Baymont opens in Waterford

On one side, stood Big Bend Development and an ownership group of local residents headed up by developer Jay Henrichs. On the other, stood developer Ron Arthur and Runzheimer International president Rex Runzheimer.
The Baymont, at 720 Fox Lane, becomes the first hotel in a town both developers knew could only support one.
Henrichs had been planning a hotel for their site for more than a decade before proposing the idea of a Baymont to the Village of Waterford. Three feasibility studies were commissioned, and the third, completed in the spring of 2001, suggested the village had grown enough to support a hotel.
The third study would appear to be right on, as Waterford is riding a growth boom. Equalized property value — with no increase in assessed values — has increased 13% this year, according to village administrator Diane Schleicher.
"That 13% does not include the increased value of the Baymont, which is just finished," Schleicher said.

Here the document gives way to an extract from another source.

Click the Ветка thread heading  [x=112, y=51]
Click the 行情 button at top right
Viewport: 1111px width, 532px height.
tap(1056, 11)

Meanwhile, the village had implemented a tax incremental finance (TIF) district across Highway 36 from Henrich’s site to accommodate the move of Runzheimer International, a relocation and travel consultancy firm, from the nearby City of Burlington, and to stimulate additional outlot development.
One of the uses Runzheimer and Arthur proposed for the TIF was a 70-room Wellesley Inn and Suites. The Wellesley would be positioned to better take advantage of business travel generated by Runzheimer and other businesses located in Waterford Centre.

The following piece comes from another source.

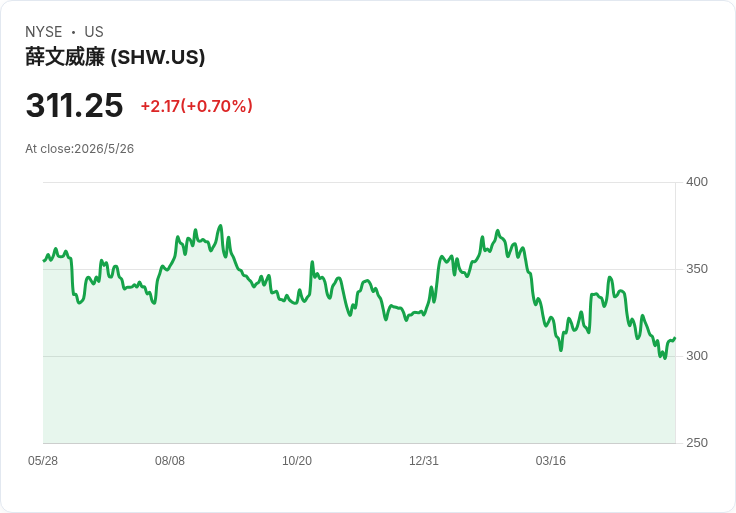Click the 300 y-axis value label
Screen dimensions: 736x513
tap(697, 356)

The two developers announced their hotel plans within days of each other, Henrichs said.
According to Schleicher, the village resisted pressures to zone one or the other hotel out of existence.

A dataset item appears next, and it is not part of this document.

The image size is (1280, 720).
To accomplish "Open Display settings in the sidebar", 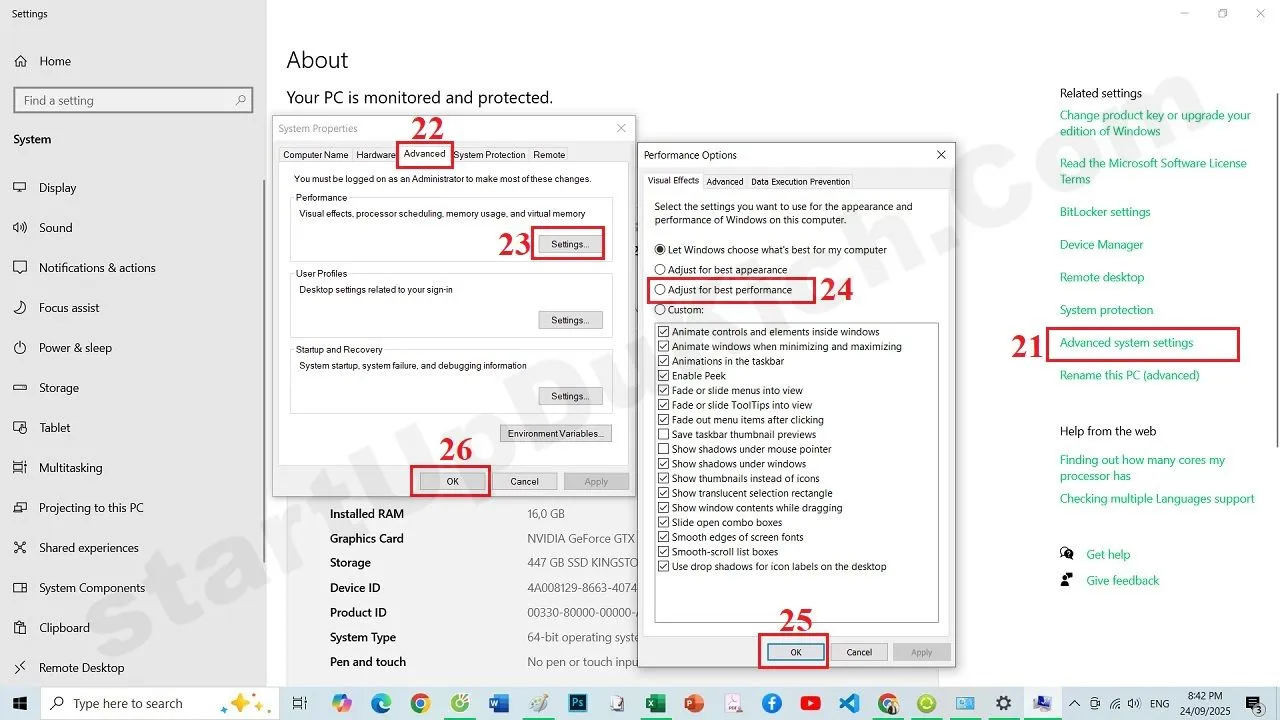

"People come to me all the time and say, ‘We don’t need another antique store or beauty parlor downtown,’" Schleicher said. "But I tell them, ‘No. The more you have, the better. If you can get enough critical mass in any one thing, you can make yourself a destination.’ But even if that were not the case, it is still not the village’s duty to decide what the market is."
Eventually, it was not only the market, but initiative and weather that determined which hotel appeared first.
Big Bend-based Peter J. Schwabe Inc., began construction of the Baymont in January of 2002. Mild weather allowed for concrete pours and other work in what normally would have been the dead of winter. Within a month and a half, the elevator towers for the three-story building had been constructed, all the underfloor work had been completed and warm temperatures were allowing contractors to pour concrete.
Schleicher said Arthur’s Waterford Centre development group has yet come back to the planning commission with a revised timeline for building the Wellesley Inn & Suites. Arthur did not return calls regarding the status of the project.